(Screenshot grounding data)
========================================

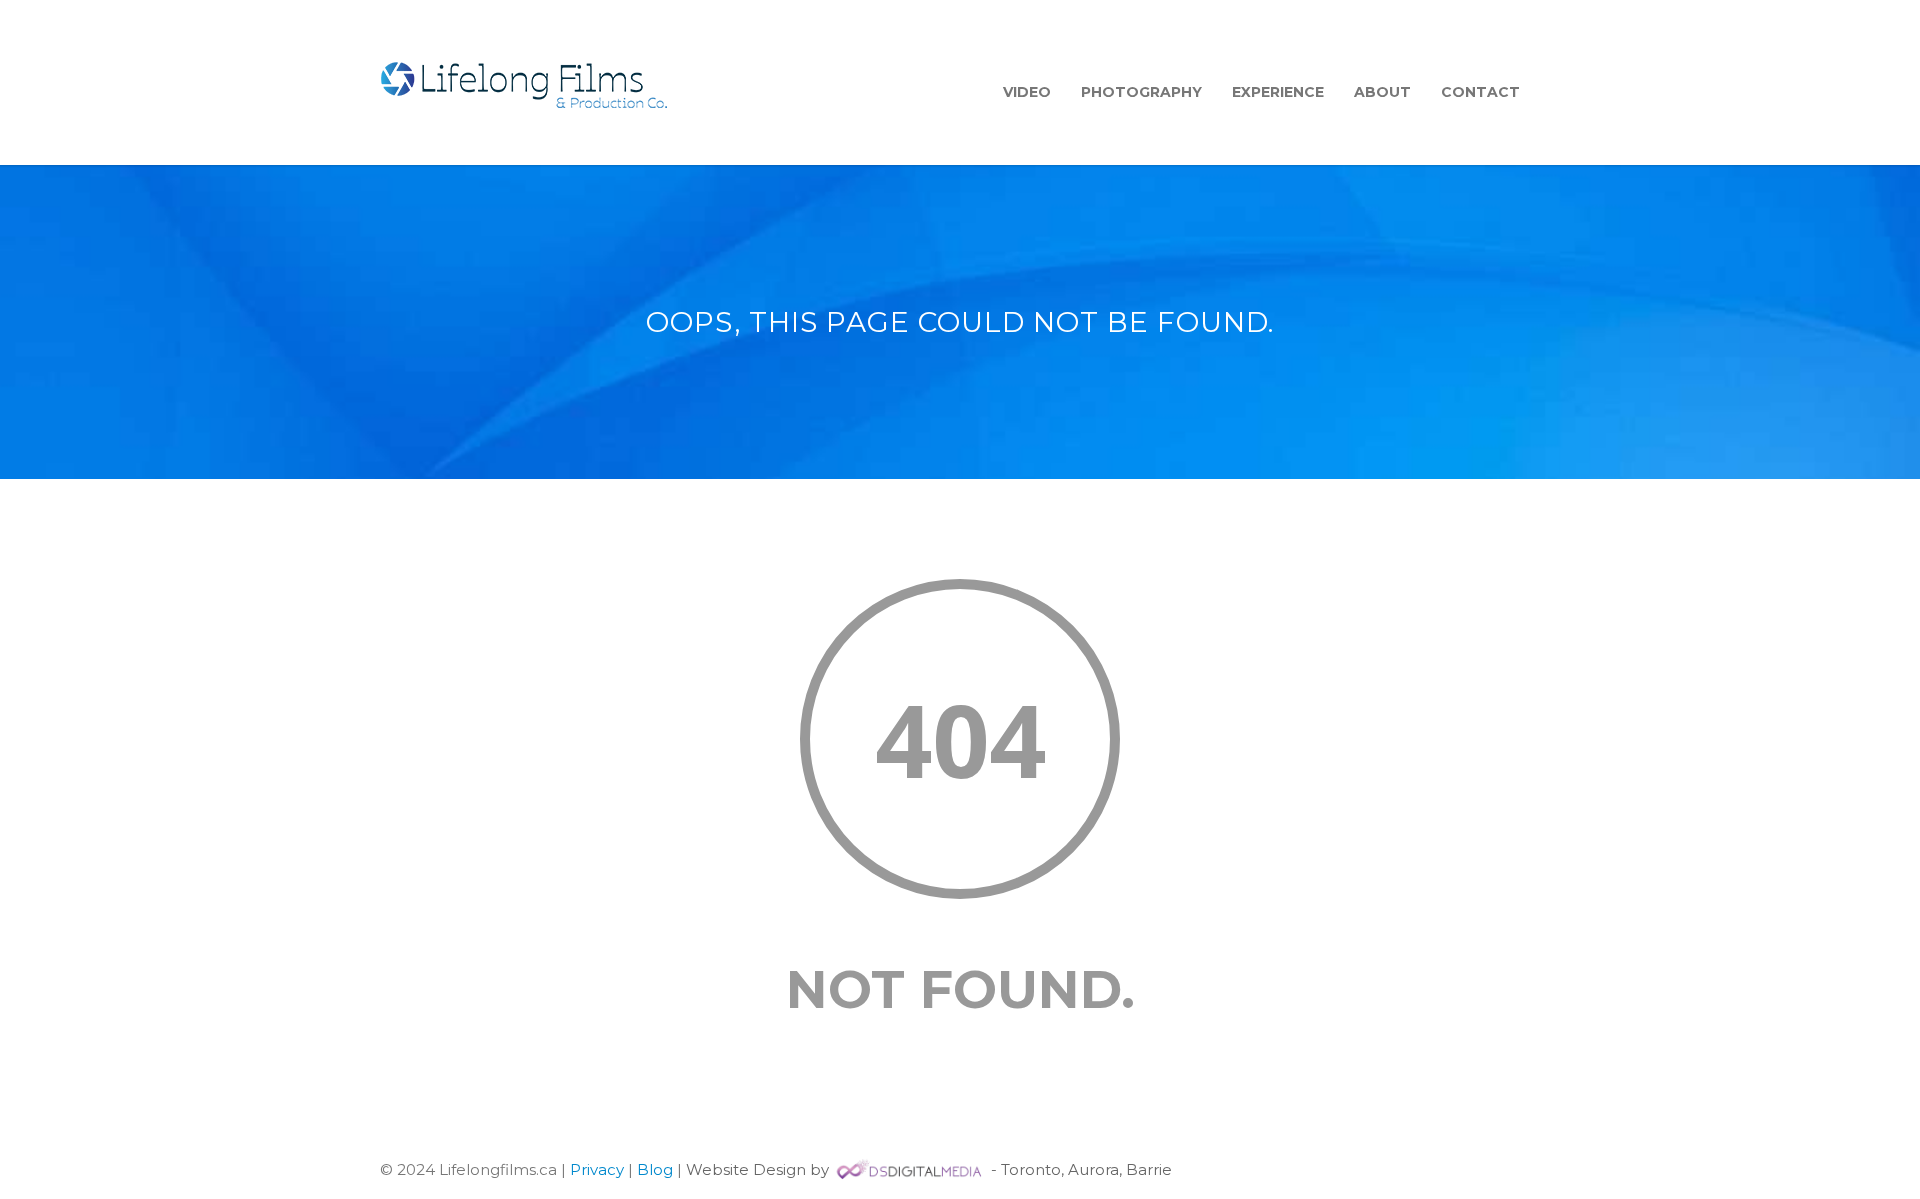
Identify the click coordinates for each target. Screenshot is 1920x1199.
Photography (1141, 92)
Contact (1480, 92)
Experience (1278, 92)
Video (1027, 92)
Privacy (597, 1169)
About (1382, 92)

========================================

A verbatim copy of the entries, without the pictures, is what this task requires.

▶ TASK RESULT:
Identify the click coordinates for each target. Screenshot is 1920x1199.
Photography (1141, 92)
Contact (1480, 92)
Experience (1278, 92)
Video (1027, 92)
Privacy (597, 1169)
About (1382, 92)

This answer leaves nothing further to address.